## REQUIREMENT
Duplicate the passage of the article on psychosurgery for OCD below, starting at "This procedure should" and ending at "Jama, 317(13), 1358-1367.".

## PROVIDED TEXT
........
By Dr. Petrus Raulino
In an article published in the journal Molecular Psychiatry, researchers reviewed the evolution of psychosurgery (neurosurgery in psychiatry) for Obsessive-Compulsive Disorder (OCD).
Psychosurgery is reserved only for patients with severe, disabling OCD that is refractory to several attempts at treatment with medication and psychotherapy. The criteria for indication are quite strict.
In the past, at a time when pharmacological treatment in psychiatry was practically non-existent, the first phase of neurosurgery in psychiatry was a period characterized mainly by unclear indication criteria.
There was a lack of knowledge about the neurobiology of psychiatric conditions. Surgical techniques were inadequate, with extensive and irreversible lesions that produced major adverse effects.
Today, with the advance of technology and scientific knowledge, the treatment of serious mental disorders through neurosurgery is gaining momentum in psychiatry.
One neurosurgical modality currently in use is Gamma Knife capsulotomy. It is similar to radiotherapy, where gamma ray beams are focused on specific regions of the brain in a non-invasive way, inducing an extremely precise "lesion".
This technique interrupts connections between prefrontal areas (dlPFC, lateral and medial OFC, vmPFC, ACC) and subcortical gray matter (ventral striatum, dorsomedial nucleus of the thalamus, hypothalamus, stria terminalis, pons and periaqueductal gray) involved in OCD.
The aim is to reduce the severity of symptoms by modulating the neural pathways of OCD, but also to increase the effectiveness of pharmacological and psychological therapies that work synergistically with Gamma Knife capsulotomy.
Possible complications include frontal lobe edema or the rare formation of late radionecrotic cysts, which are more frequent with older capsulotomy techniques. These adverse events have become much less common with the new radiation doses and targeting strategies for Gamma Knife capsulotomy.
This procedure should be carried out in specialized centers capable of offering multidisciplinary and long-term care for the patient and their family.
References
Miguel, E. C., Lopes, A. C., McLaughlin, N. C., Norén, G., Gentil, A. F., Hamani, C., ... & Sheth, S. A. (2019). Evolution of gamma knife capsulotomy for intractable obsessive-compulsive disorder. Molecular psychiatry, 24(2), 218-240.
Rasmussen, S. A., Noren, G., Greenberg, B. D., Marsland, R., McLaughlin, N. C., Malloy, P. J., ... & Lindquist, C. (2018). Gamma ventral capsulotomy in intractable obsessive-compulsive disorder. Biological psychiatry, 84(5), 355-364.
Hirschtritt, M. E., Bloch, M. H., & Mathews, C. A. (2017). Obsessive-compulsive disorder: advances in diagnosis and treatment. Jama, 317(13), 1358-1367.
McGovern, R. A., & Sheth, S. A. (2017). Role of the dorsal anterior cingulate cortex in obsessive-compulsive disorder: converging evidence from cognitive neuroscience and psychiatric neurosurgery. Journal of Neurosurgery, 126(1), 132-147.
........
## PROVIDED MATERIAL
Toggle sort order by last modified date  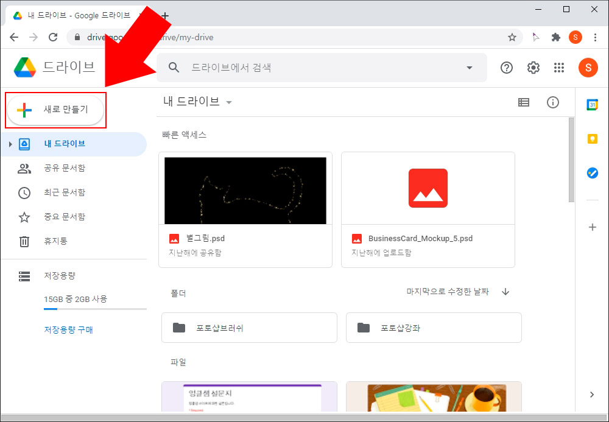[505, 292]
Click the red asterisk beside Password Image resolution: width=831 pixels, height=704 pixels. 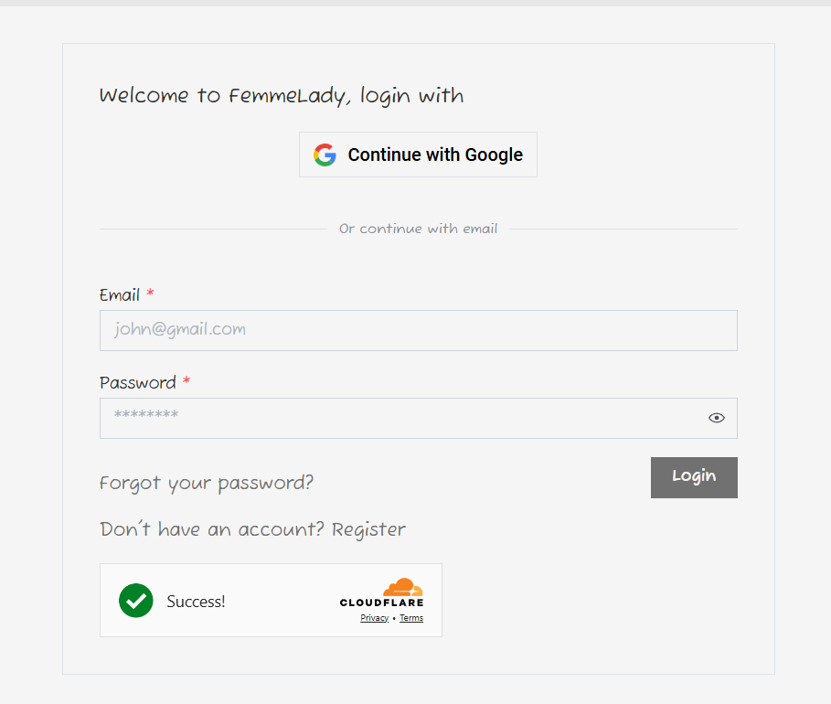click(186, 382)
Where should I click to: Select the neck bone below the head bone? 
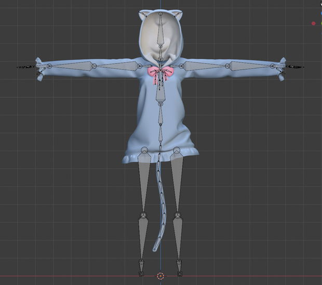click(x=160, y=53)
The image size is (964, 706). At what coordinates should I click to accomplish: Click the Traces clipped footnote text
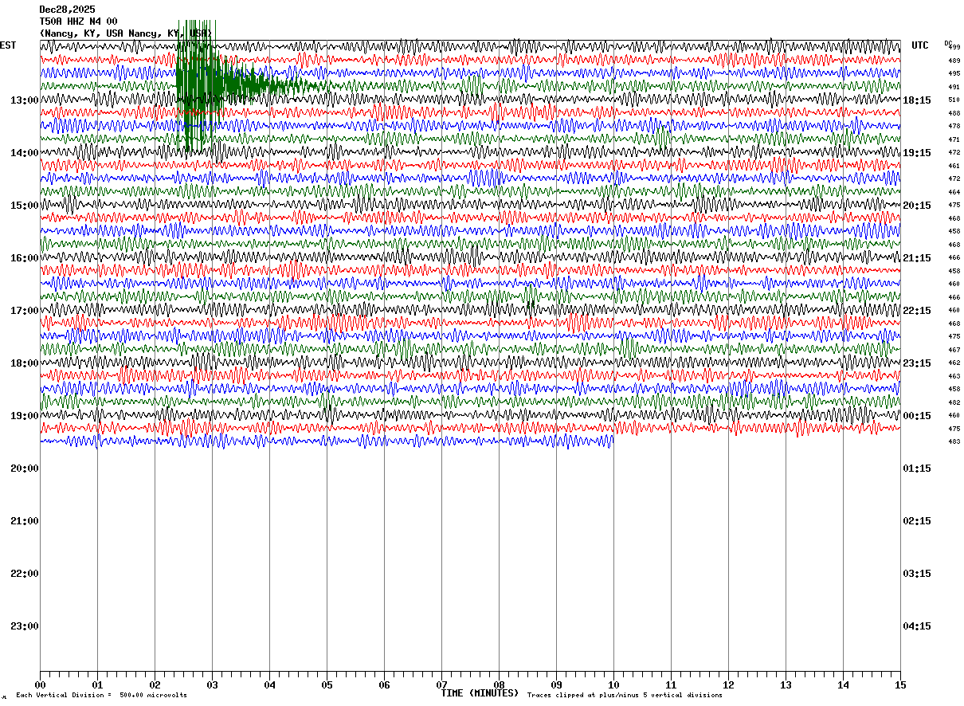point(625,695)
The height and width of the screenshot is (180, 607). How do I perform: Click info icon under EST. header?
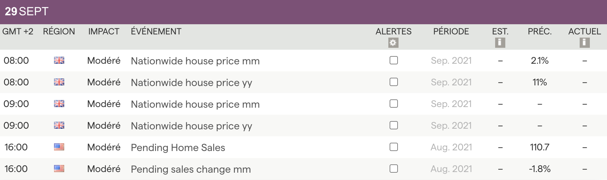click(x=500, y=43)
........
## EXERCISE SOLUTION
This procedure should be carried out in specialized centers capable of offering multidisciplinary and long-term care for the patient and their family.
References
Miguel, E. C., Lopes, A. C., McLaughlin, N. C., Norén, G., Gentil, A. F., Hamani, C., ... & Sheth, S. A. (2019). Evolution of gamma knife capsulotomy for intractable obsessive-compulsive disorder. Molecular psychiatry, 24(2), 218-240.
Rasmussen, S. A., Noren, G., Greenberg, B. D., Marsland, R., McLaughlin, N. C., Malloy, P. J., ... & Lindquist, C. (2018). Gamma ventral capsulotomy in intractable obsessive-compulsive disorder. Biological psychiatry, 84(5), 355-364.
Hirschtritt, M. E., Bloch, M. H., & Mathews, C. A. (2017). Obsessive-compulsive disorder: advances in diagnosis and treatment. Jama, 317(13), 1358-1367.